- Education: S. Thomas' College, Mount Lavinia Royal College, Colombo Richmond College, Galle Steyning Grammar School
- Alma mater: University of Oxford University of Cambridge
- Occupation: Professional Scrabble player
- Known for: 2017 World Scrabble Championship runners-up 2023 World Scrabble Championship runners-up

= Harshan Lamabadusuriya =

Sri Lankan-British Scrabble player and doctor

Harshan Lamabadusuriya is a Sri Lankan-born British professional Scrabble player and paediatrician.

== Biography ==
Harshan was raised in Sri Lanka, attending three different schools: S. Thomas' College, Mount Lavinia, Richmond College, Galle and Royal College, Colombo. He began playing Scrabble at a very young age as he mastered the game techniques and developed his vocabulary by competing at various local Scrabble competitions predominantly at school level. He also collected titles and trophies in various Scrabble tournaments as a result of his early exposure to the game. In 1996, Lamabadusuriya migrated with his family to the UK and settled there. He insisted that he was a problematic child, including mediocre results in his early schooling. His move to the UK turned out to be a turning point in his academic journey.

== Career ==
After moving to the United Kingdom, he continued with his passion for Scrabble and took part in local Scrabble competitions. He also excelled in his education including the result of 5 As in his A-levels while studying at Steyning Grammar School. He began his medical studies at the University of Cambridge and later transferred to the University of Oxford, where he completed his clinical studies. He chose to work as a locum consultant pediatrician for a period of two years at Worthing Hospital. He then started working at Swindon Hospital.

Harshan regularly participated in various international Scrabble competitions representing the United Kingdom including the World Scrabble Championship in 2001, 2005, 2007 and 2009. He reached a career high after emerging victorious as the National British Scrabble Champion at the UK National Scrabble Championship in 2003. He registered the highest ever scoring word in Scrabble with the word "Kreuzers", scoring 329 points. He emerged as runner-up to Australia's David Eldar in the best-of-five finals during the World Scrabble Championship 2017 and Lamabadusuriya went into the final ranked number 16 in the world. During the 2017 Scrabble World Championship, he maintained an almost perfect run throughout the tournament. This included a victory over 1993 Scrabble World Champion Mark Nyman in the quarterfinals, only lose to Eldar in the final 3-0. He collected £3000 as a cash reward for his second-place finish in the competition. He competed in the World Scrabble Championship 2019 where he qualified for the knockout round in the quarterfinal stage, but he was eliminated with a 2-1 defeat to USA's Peter Armstrong.
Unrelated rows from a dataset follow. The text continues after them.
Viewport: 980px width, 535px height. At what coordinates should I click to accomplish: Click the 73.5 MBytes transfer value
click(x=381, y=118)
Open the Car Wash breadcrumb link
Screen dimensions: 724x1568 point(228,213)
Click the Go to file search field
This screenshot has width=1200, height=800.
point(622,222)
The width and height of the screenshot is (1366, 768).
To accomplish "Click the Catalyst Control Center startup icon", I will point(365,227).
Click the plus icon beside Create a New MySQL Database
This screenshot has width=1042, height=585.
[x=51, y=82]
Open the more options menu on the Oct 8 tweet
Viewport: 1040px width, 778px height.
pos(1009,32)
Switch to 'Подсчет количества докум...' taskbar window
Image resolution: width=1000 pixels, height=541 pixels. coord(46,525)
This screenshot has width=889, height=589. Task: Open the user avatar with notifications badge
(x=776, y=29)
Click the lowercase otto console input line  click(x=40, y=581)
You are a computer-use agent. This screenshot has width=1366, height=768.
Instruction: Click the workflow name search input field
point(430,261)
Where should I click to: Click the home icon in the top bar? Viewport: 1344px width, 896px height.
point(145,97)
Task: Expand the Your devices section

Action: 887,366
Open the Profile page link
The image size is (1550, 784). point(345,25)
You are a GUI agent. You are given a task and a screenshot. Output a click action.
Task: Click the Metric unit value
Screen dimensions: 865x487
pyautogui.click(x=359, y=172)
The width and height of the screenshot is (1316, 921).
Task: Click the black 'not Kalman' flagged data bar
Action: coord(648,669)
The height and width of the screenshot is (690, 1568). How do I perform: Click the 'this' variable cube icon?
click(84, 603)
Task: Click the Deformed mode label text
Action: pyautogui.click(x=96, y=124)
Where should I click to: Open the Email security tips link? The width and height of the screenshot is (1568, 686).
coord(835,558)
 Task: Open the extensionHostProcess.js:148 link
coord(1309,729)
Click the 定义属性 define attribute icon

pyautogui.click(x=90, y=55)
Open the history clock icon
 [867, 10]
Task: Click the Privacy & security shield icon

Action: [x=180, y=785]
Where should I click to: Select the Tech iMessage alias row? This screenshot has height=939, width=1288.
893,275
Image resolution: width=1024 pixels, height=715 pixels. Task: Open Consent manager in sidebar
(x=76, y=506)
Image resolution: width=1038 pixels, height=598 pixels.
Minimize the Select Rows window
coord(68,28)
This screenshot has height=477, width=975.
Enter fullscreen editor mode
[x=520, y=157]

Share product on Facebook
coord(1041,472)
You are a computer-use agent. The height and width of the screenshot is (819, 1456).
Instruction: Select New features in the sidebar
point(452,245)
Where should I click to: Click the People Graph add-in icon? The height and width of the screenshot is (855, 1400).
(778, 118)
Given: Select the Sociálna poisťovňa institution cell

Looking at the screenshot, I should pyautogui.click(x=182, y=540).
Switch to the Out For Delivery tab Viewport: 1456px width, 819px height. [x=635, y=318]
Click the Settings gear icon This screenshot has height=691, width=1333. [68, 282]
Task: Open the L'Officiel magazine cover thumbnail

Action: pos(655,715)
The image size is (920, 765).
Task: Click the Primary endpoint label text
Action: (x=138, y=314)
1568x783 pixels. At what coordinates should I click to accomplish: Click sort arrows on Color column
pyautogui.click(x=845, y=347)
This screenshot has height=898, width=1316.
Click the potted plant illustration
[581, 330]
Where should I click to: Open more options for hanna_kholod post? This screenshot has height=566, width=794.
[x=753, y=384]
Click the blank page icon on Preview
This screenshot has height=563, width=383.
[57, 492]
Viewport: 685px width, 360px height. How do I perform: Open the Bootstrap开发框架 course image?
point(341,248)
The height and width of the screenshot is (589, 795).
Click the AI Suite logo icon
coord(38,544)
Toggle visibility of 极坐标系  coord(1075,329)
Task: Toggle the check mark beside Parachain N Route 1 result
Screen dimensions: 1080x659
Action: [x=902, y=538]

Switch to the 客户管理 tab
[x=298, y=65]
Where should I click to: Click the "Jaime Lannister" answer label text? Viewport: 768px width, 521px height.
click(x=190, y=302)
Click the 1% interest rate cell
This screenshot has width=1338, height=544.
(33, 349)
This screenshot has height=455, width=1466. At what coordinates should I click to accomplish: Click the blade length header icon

Harshan competed in the 2023 edition of the World Scrabble Championship where he achieved second-place in the tournament after emerging as runner-up to David Eldar. In January 2025, he won the UK Open Scrabble Championships, receiving a cash prize of £500 prize after winning 21 of his 27 games throughout the competition. He described that the game-defining word "backstory", which he had played during a critical moment of the final, as a eureka moment.